• What you have to do:
Could you give the material below again, switching every "Locate an element" to "Find an element" and leaving everything else unchanged?

○ ○ ○

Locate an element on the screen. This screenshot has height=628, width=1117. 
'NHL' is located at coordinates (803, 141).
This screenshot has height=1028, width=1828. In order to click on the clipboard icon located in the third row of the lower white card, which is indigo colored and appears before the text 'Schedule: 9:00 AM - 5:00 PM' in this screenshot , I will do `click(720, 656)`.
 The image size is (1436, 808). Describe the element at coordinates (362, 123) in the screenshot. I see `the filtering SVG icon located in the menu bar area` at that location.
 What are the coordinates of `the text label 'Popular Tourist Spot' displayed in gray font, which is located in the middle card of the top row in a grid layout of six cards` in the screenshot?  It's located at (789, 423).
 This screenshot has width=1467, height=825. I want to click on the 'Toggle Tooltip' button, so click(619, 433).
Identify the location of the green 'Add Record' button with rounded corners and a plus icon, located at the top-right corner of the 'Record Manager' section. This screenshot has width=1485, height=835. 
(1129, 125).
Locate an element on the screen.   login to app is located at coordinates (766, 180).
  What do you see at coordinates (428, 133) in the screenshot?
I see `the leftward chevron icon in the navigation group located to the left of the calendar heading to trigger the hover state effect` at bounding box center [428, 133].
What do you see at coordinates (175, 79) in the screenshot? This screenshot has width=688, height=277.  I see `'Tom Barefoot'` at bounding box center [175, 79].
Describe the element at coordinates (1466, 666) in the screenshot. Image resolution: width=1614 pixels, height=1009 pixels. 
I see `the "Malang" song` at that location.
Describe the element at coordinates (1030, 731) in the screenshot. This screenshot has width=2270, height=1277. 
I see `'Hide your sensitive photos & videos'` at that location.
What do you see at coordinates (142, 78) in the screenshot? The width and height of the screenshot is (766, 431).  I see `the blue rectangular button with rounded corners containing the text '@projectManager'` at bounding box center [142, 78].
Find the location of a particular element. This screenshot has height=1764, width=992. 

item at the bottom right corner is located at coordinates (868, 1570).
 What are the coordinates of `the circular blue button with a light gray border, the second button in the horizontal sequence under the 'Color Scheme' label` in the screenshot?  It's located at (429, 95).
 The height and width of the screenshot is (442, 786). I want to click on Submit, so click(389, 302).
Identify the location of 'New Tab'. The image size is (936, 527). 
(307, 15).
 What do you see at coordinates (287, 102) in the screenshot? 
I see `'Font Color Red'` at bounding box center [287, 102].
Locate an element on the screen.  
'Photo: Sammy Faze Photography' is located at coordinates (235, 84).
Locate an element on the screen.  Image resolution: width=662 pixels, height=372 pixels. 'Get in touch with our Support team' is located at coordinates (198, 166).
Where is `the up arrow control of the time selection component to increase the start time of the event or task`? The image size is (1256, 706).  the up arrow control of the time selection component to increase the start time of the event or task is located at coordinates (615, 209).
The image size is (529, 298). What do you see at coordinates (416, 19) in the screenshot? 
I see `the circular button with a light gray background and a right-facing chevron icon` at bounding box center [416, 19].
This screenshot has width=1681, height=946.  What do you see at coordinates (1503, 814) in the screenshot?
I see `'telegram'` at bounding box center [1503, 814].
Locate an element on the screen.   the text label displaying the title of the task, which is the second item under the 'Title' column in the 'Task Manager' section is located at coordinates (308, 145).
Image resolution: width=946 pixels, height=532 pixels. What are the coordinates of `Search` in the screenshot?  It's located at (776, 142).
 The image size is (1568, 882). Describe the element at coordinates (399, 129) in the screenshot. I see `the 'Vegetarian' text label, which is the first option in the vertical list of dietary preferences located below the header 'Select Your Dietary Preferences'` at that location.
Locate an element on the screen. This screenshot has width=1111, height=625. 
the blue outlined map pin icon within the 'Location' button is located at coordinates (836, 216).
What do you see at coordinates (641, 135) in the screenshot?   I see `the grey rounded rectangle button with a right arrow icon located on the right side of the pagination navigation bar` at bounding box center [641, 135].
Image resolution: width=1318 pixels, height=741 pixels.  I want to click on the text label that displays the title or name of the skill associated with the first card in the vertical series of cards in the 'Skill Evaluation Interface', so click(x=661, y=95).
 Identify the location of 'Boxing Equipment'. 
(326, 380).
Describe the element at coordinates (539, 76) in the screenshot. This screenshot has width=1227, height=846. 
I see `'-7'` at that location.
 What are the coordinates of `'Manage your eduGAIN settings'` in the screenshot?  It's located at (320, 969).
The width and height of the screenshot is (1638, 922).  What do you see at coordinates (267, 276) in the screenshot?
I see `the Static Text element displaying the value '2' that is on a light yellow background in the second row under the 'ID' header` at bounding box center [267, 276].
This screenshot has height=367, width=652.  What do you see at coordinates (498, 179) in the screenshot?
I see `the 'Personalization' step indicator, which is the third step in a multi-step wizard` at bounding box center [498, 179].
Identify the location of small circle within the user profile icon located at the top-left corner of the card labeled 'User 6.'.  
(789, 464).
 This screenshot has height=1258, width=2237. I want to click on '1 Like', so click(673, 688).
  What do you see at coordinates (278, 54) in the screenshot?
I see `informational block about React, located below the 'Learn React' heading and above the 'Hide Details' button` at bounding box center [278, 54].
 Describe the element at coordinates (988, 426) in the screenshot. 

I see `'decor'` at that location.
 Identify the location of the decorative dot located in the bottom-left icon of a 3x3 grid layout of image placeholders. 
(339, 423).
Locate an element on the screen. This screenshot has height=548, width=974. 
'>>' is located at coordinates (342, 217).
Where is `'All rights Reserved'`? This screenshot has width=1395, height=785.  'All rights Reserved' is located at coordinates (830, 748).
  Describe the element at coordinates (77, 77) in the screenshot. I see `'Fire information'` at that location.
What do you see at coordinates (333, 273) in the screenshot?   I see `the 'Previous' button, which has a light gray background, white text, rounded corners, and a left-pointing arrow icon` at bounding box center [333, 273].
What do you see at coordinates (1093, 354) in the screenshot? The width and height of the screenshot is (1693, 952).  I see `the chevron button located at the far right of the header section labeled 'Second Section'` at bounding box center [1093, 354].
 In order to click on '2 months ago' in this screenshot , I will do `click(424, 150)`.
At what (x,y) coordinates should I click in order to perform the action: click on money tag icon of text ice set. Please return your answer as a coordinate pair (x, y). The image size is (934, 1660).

○ ○ ○

• Full response:
Find an element on the screen. This screenshot has height=628, width=1117. 
'NHL' is located at coordinates (803, 141).
This screenshot has height=1028, width=1828. In order to click on the clipboard icon located in the third row of the lower white card, which is indigo colored and appears before the text 'Schedule: 9:00 AM - 5:00 PM' in this screenshot , I will do `click(720, 656)`.
 The image size is (1436, 808). Describe the element at coordinates (362, 123) in the screenshot. I see `the filtering SVG icon located in the menu bar area` at that location.
 What are the coordinates of `the text label 'Popular Tourist Spot' displayed in gray font, which is located in the middle card of the top row in a grid layout of six cards` in the screenshot?  It's located at (789, 423).
 This screenshot has width=1467, height=825. I want to click on the 'Toggle Tooltip' button, so click(619, 433).
Identify the location of the green 'Add Record' button with rounded corners and a plus icon, located at the top-right corner of the 'Record Manager' section. This screenshot has width=1485, height=835. 
(1129, 125).
Find an element on the screen.   login to app is located at coordinates (766, 180).
  What do you see at coordinates (428, 133) in the screenshot?
I see `the leftward chevron icon in the navigation group located to the left of the calendar heading to trigger the hover state effect` at bounding box center [428, 133].
What do you see at coordinates (175, 79) in the screenshot? This screenshot has width=688, height=277.  I see `'Tom Barefoot'` at bounding box center [175, 79].
Describe the element at coordinates (1466, 666) in the screenshot. Image resolution: width=1614 pixels, height=1009 pixels. 
I see `the "Malang" song` at that location.
Describe the element at coordinates (1030, 731) in the screenshot. This screenshot has width=2270, height=1277. 
I see `'Hide your sensitive photos & videos'` at that location.
What do you see at coordinates (142, 78) in the screenshot? The width and height of the screenshot is (766, 431).  I see `the blue rectangular button with rounded corners containing the text '@projectManager'` at bounding box center [142, 78].
Find the location of a particular element. This screenshot has height=1764, width=992. 

item at the bottom right corner is located at coordinates (868, 1570).
 What are the coordinates of `the circular blue button with a light gray border, the second button in the horizontal sequence under the 'Color Scheme' label` in the screenshot?  It's located at (429, 95).
 The height and width of the screenshot is (442, 786). I want to click on Submit, so click(389, 302).
Identify the location of 'New Tab'. The image size is (936, 527). 
(307, 15).
 What do you see at coordinates (287, 102) in the screenshot? 
I see `'Font Color Red'` at bounding box center [287, 102].
Find an element on the screen.  
'Photo: Sammy Faze Photography' is located at coordinates (235, 84).
Find an element on the screen.  Image resolution: width=662 pixels, height=372 pixels. 'Get in touch with our Support team' is located at coordinates (198, 166).
Where is `the up arrow control of the time selection component to increase the start time of the event or task`? The image size is (1256, 706).  the up arrow control of the time selection component to increase the start time of the event or task is located at coordinates (615, 209).
The image size is (529, 298). What do you see at coordinates (416, 19) in the screenshot? 
I see `the circular button with a light gray background and a right-facing chevron icon` at bounding box center [416, 19].
This screenshot has width=1681, height=946.  What do you see at coordinates (1503, 814) in the screenshot?
I see `'telegram'` at bounding box center [1503, 814].
Find an element on the screen.   the text label displaying the title of the task, which is the second item under the 'Title' column in the 'Task Manager' section is located at coordinates (308, 145).
Image resolution: width=946 pixels, height=532 pixels. What are the coordinates of `Search` in the screenshot?  It's located at (776, 142).
 The image size is (1568, 882). Describe the element at coordinates (399, 129) in the screenshot. I see `the 'Vegetarian' text label, which is the first option in the vertical list of dietary preferences located below the header 'Select Your Dietary Preferences'` at that location.
Find an element on the screen. This screenshot has width=1111, height=625. 
the blue outlined map pin icon within the 'Location' button is located at coordinates (836, 216).
What do you see at coordinates (641, 135) in the screenshot?   I see `the grey rounded rectangle button with a right arrow icon located on the right side of the pagination navigation bar` at bounding box center [641, 135].
Image resolution: width=1318 pixels, height=741 pixels.  I want to click on the text label that displays the title or name of the skill associated with the first card in the vertical series of cards in the 'Skill Evaluation Interface', so click(x=661, y=95).
 Identify the location of 'Boxing Equipment'. 
(326, 380).
Describe the element at coordinates (539, 76) in the screenshot. This screenshot has width=1227, height=846. 
I see `'-7'` at that location.
 What are the coordinates of `'Manage your eduGAIN settings'` in the screenshot?  It's located at (320, 969).
The width and height of the screenshot is (1638, 922).  What do you see at coordinates (267, 276) in the screenshot?
I see `the Static Text element displaying the value '2' that is on a light yellow background in the second row under the 'ID' header` at bounding box center [267, 276].
This screenshot has height=367, width=652.  What do you see at coordinates (498, 179) in the screenshot?
I see `the 'Personalization' step indicator, which is the third step in a multi-step wizard` at bounding box center [498, 179].
Identify the location of small circle within the user profile icon located at the top-left corner of the card labeled 'User 6.'.  
(789, 464).
 This screenshot has height=1258, width=2237. I want to click on '1 Like', so click(673, 688).
  What do you see at coordinates (278, 54) in the screenshot?
I see `informational block about React, located below the 'Learn React' heading and above the 'Hide Details' button` at bounding box center [278, 54].
 Describe the element at coordinates (988, 426) in the screenshot. 

I see `'decor'` at that location.
 Identify the location of the decorative dot located in the bottom-left icon of a 3x3 grid layout of image placeholders. 
(339, 423).
Find an element on the screen. This screenshot has height=548, width=974. 
'>>' is located at coordinates (342, 217).
Where is `'All rights Reserved'`? This screenshot has width=1395, height=785.  'All rights Reserved' is located at coordinates (830, 748).
  Describe the element at coordinates (77, 77) in the screenshot. I see `'Fire information'` at that location.
What do you see at coordinates (333, 273) in the screenshot?   I see `the 'Previous' button, which has a light gray background, white text, rounded corners, and a left-pointing arrow icon` at bounding box center [333, 273].
What do you see at coordinates (1093, 354) in the screenshot? The width and height of the screenshot is (1693, 952).  I see `the chevron button located at the far right of the header section labeled 'Second Section'` at bounding box center [1093, 354].
 In order to click on '2 months ago' in this screenshot , I will do `click(424, 150)`.
At what (x,y) coordinates should I click in order to perform the action: click on money tag icon of text ice set. Please return your answer as a coordinate pair (x, y). The image size is (934, 1660).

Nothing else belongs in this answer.